Residents of Greece would have had to pay approximately six percent of their average monthly wage for a full tank of gas this past Monday due to the price hike connected to Russia's continued invasion of Ukraine. This is the highest figure among all OECD countries. Even with the United States seeing record highs of more than $4 per gallon last week, the nation still comes in last in terms of the average monthly wage share needed for a full refueling as our chart shows.
According to combined data from the OECD and GlobalPetrolPrices.com, U.S. Americans had to pay 1.2 percent of the country's average monthly wage for 16 gallons of gasoline at the pumps. While their northern neighbor Canada falls into the same bracket with 1.9 percent, their North American Free Trade Agreement partner Mexico had one of the highest shares of average monthly income needed to fill up a 60-litres or 16-gallon tank at 4.8 percent.

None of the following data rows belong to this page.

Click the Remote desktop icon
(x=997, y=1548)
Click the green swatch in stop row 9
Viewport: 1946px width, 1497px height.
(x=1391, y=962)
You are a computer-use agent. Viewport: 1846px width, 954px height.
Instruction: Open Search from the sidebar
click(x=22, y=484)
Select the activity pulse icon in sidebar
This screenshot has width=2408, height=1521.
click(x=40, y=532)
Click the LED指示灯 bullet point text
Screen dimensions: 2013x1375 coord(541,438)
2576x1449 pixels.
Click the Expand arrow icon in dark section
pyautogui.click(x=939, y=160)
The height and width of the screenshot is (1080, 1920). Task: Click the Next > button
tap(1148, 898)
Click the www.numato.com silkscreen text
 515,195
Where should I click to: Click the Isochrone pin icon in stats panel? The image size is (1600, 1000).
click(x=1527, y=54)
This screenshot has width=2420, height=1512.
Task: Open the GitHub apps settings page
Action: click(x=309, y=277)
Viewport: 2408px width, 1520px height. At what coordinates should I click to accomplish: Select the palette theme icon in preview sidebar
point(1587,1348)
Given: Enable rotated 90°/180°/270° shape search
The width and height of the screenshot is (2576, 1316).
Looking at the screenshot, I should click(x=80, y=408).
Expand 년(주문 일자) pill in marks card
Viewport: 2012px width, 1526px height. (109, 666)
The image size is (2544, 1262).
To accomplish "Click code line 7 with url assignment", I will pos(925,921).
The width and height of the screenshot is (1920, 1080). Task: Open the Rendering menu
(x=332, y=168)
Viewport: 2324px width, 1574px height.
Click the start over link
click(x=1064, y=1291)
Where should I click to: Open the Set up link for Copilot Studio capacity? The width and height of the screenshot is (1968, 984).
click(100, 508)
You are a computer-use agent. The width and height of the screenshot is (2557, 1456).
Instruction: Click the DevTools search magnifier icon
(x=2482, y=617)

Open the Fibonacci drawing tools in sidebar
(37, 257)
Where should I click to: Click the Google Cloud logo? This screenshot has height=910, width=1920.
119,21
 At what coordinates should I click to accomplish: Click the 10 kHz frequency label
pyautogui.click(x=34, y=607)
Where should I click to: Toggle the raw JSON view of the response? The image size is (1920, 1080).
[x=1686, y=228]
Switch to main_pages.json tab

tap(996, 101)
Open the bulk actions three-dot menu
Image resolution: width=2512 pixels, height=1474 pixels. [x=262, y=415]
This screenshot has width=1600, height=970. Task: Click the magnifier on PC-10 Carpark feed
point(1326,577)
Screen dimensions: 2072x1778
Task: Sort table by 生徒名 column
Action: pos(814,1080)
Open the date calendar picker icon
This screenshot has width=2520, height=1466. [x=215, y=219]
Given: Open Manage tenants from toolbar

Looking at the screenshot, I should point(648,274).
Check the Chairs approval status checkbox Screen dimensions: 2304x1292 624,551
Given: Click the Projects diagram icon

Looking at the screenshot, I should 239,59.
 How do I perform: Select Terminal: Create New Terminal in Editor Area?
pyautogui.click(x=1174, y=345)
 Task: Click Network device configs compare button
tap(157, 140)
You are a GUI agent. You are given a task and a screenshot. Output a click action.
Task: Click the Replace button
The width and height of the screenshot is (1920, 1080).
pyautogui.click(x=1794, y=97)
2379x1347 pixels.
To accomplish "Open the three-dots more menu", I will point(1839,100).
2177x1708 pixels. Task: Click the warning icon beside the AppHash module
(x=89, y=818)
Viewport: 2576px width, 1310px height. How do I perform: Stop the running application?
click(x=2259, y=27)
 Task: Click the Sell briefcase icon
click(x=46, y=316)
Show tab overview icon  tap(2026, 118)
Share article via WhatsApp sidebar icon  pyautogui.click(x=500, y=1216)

This disparity can be partly explained by the general state of wealth and the labor markets in the corresponding countries as well as their ability to produce fuel themselves as is the case for Canada and the United States. So while inhabitants of Denmark had to pay an average of $2.4 per litre of Octane 95 at the pump on March 7, a full tank would only amount to about three percent of the average monthly wage of roughly $4,900. Greek motorists, on the other hand, had to contend with $2.1 per litre at the pumps against an average monthly income of $2,267.